Available data →
┄┄┄┄┄┄┄┄┄┄

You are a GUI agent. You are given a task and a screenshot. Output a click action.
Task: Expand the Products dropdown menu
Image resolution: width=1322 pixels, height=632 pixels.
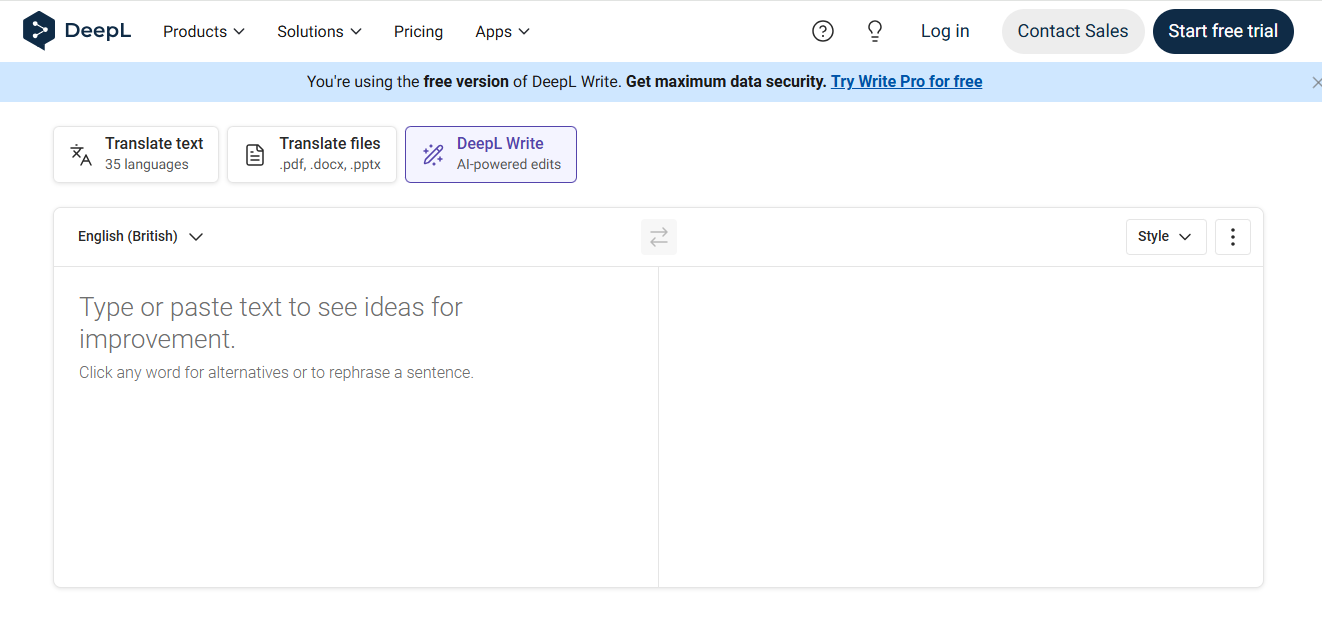(203, 32)
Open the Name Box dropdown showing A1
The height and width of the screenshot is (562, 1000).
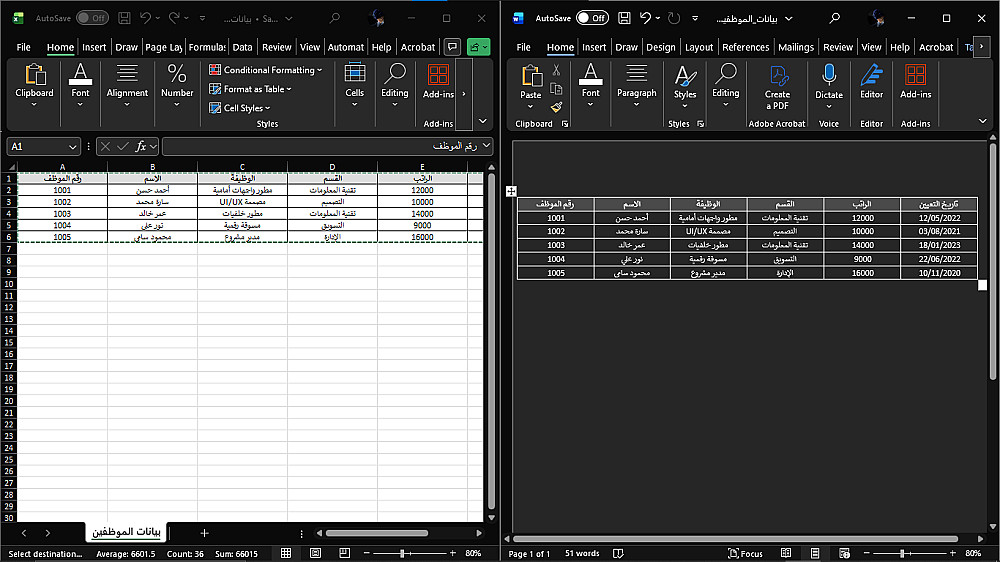point(73,146)
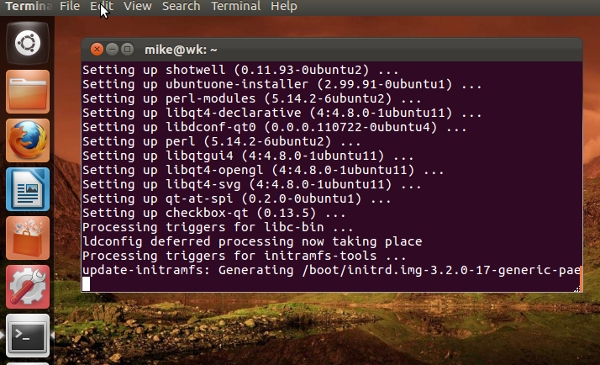Open LibreOffice Writer from the launcher
This screenshot has height=365, width=600.
pos(28,189)
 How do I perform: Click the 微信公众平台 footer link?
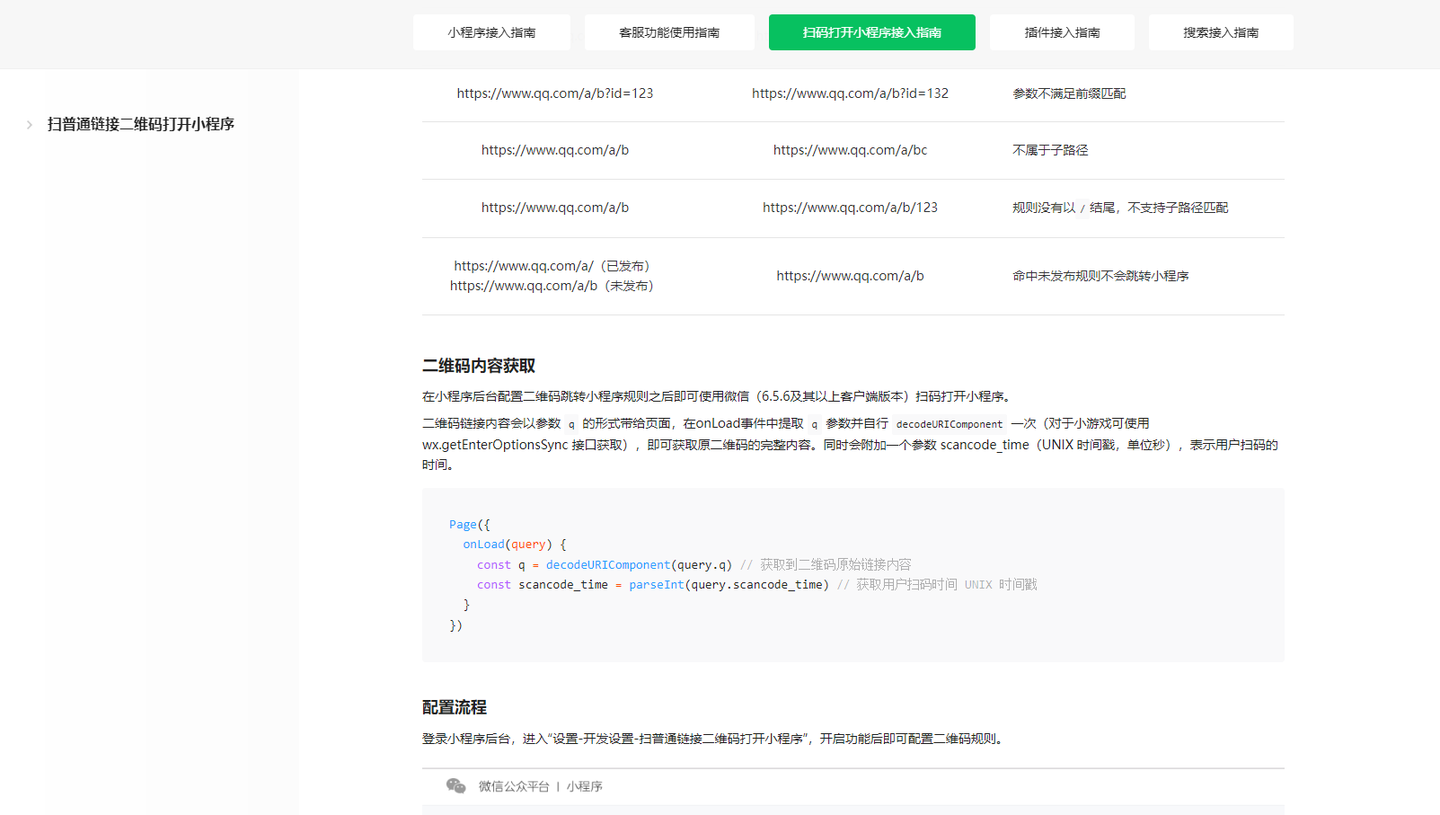515,786
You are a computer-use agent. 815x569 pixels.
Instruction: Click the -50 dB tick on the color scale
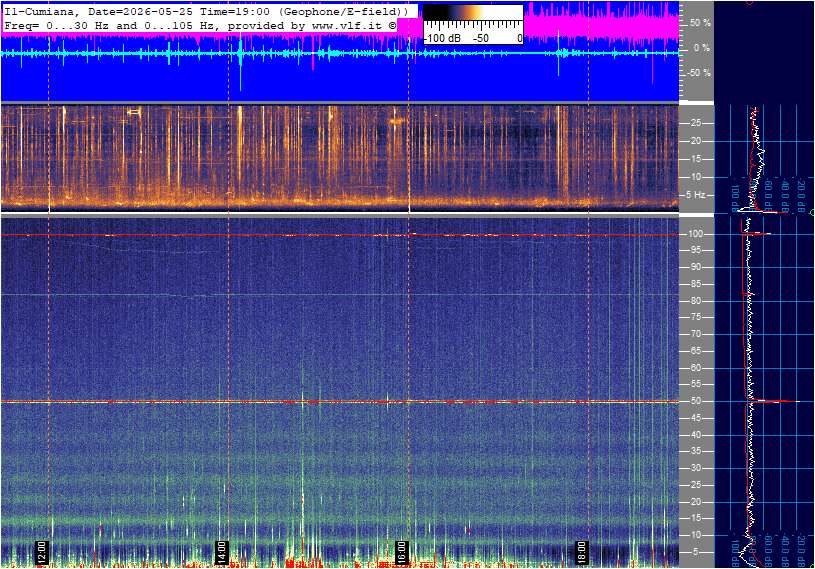(481, 38)
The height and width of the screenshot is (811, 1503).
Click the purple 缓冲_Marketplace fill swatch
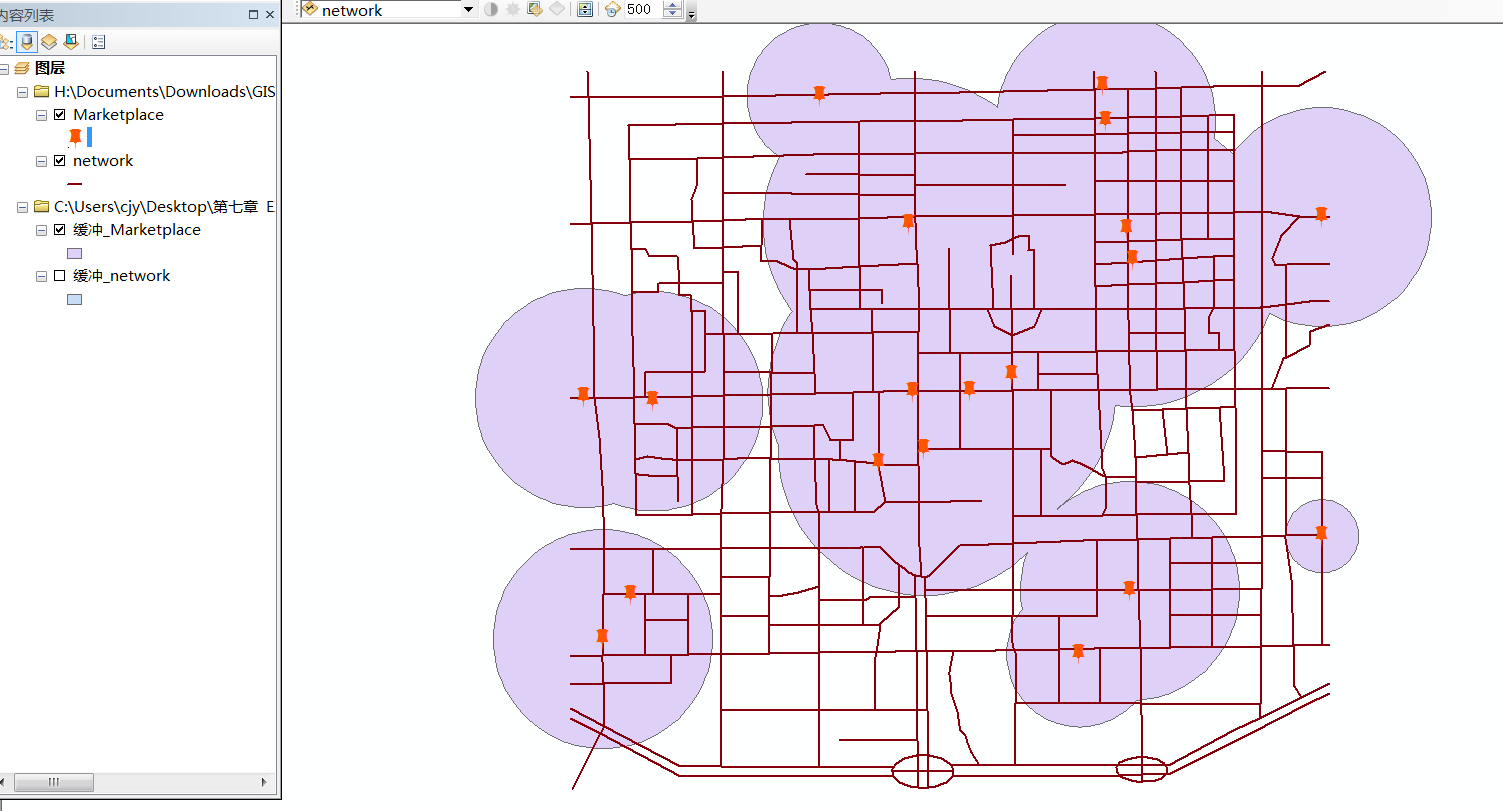(74, 253)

┄┄┄┄┄┄┄┄┄┄

Action item → Repeat the data in full and exactly. Omit pictures.

Result →
You are a GUI agent. You are given a task and a screenshot. Output a click action.
Task: Expand the Products dropdown menu
Image resolution: width=1322 pixels, height=632 pixels.
(203, 32)
Open the Name Box dropdown showing A1
The height and width of the screenshot is (562, 1000).
point(73,146)
Open LibreOffice Writer from the launcher
This screenshot has height=365, width=600.
pos(28,189)
 How do I perform: Click the 微信公众平台 footer link?
515,786
You are a computer-use agent. 815x569 pixels.
Instruction: Click the -50 dB tick on the color scale
(481, 38)
The height and width of the screenshot is (811, 1503).
Click the purple 缓冲_Marketplace fill swatch
(74, 253)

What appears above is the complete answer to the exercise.